Стоит задержать внимание на последнем факте — об обещанном «развернутом послесловии» (или предисловии) Залыгина к публикации «Архипелага» в «Новом мире». В итоге уважаемый писатель, увы, не сдержал своего обещания! Здесь сказалась не только его «слабина» в сравнении с характером А. Т. Твардовского, который всегда, даже в невыгодных для него ситуациях, писал обстоятельные редакционные статьи и предисловия к любым «неудобным» для себя и для властей произведениям, публикуемым в журнале, но и общая «слабина» Залыгина как человека и писателя с очевидно размытыми на тот момент ориентирами. Ведь его короткое (всего 25 строк) предисловие с осторожной оговоркой «пусть далеко не все, высказанное автором в его “Архипелаге”, мы разделяем» — не могло задать того уровня критицизма, какого требовало фундаментально-антисоветское произведение, впервые публикуемое в СССР. По-видимому, Залыгин и редакция изначально решили не прибегать и к какому-либо комментированию явно сомнительных фактов и цифр «Архипелага». (Так, в полном виде была опубликована и глава «Персты Авроры» с печально знаменитой цифрой «66,7 миллионов» потерь от репрессий за годы Советской власти — эта цифра с тех пор «загуляла» по всей стране и стала расхожим уличным представлением, а редакция даже не сделала к ней никаких оговорок!) Так же не предусматривалась и та практика, которую постоянно применял Твардовский, предоставляя возможность высказаться по спорным проблемам в журнале авторитетным ученым-историкам: их мнением «новый» «Новый мир» при Залыгине откровенно пренебрегал на протяжении всей «перестройки», предоставляя право судить об истории не профессионалам, а «прозревшим» вдруг литературоведам, искусствоведам, критикам и публицистам. В итоге приходится констатировать, что С. П. Залыгин занял крайне компромиссную позицию и ушел от оценок важнейшей публикации своего журнала — страшась, вероятно, прежде всего не столько общественного мнения, сколько мнения автора, жившего в Вермонте, перед которым он с некоторого времени стал впадать едва ли не в священный трепет. (Этот трепет особенно ощутим в его упомянутой статье «Год Солженицына», цитировать хвалебно-подобострастные реверансы из которой сегодня просто неловко, как и приводить подобные же реверансы из статьи А. Латыниной «Солженицын и мы», помещенной в том же номере «Нового мира» {152}.)

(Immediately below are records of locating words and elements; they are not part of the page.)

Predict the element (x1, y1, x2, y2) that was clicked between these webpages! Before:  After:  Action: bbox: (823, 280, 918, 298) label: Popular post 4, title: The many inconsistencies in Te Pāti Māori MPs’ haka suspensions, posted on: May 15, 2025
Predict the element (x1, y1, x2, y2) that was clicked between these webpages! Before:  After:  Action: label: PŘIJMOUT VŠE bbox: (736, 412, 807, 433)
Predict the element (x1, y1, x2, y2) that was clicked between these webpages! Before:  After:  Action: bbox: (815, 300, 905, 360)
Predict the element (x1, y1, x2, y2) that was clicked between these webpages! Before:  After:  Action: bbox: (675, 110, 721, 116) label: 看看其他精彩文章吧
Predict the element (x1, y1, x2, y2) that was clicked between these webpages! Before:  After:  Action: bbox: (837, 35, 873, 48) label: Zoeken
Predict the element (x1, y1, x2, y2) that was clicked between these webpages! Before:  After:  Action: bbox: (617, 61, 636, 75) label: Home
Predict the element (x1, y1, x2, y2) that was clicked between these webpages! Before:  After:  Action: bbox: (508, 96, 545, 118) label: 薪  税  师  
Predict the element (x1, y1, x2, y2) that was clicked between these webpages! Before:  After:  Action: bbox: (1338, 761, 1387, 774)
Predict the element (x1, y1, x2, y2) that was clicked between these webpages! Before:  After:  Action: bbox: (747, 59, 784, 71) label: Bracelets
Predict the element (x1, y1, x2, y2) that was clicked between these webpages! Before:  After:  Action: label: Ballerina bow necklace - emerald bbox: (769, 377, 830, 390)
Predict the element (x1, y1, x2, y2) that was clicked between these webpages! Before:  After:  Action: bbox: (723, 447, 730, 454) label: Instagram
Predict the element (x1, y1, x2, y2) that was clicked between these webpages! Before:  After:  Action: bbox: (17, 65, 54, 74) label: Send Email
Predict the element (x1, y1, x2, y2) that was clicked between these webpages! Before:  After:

Но мы забежали вперед. Решение о печатании «Архипелага» «продавливалось» не только Яковлевым и Залыгиным, но и широким кругом других влиятельных лиц, заинтересованных в этом. Конечное решение должно было принять Политбюро ЦК КПСС, где, как можно судить по приведенным выше фактам, роль основного «лоббиста» играл А. Н. Яковлев. Известно, что все остальные члены Политбюро были категорически против, а М. С. Горбачев занимал выжидательную позицию. (Многознаменательно во всех отношениях свидетельство помощника Горбачева А. С. Черняева: «Он держит рядом лишь Яковлева и иногда Медведева… Почему он варится в яковлевском соку…» {153}.)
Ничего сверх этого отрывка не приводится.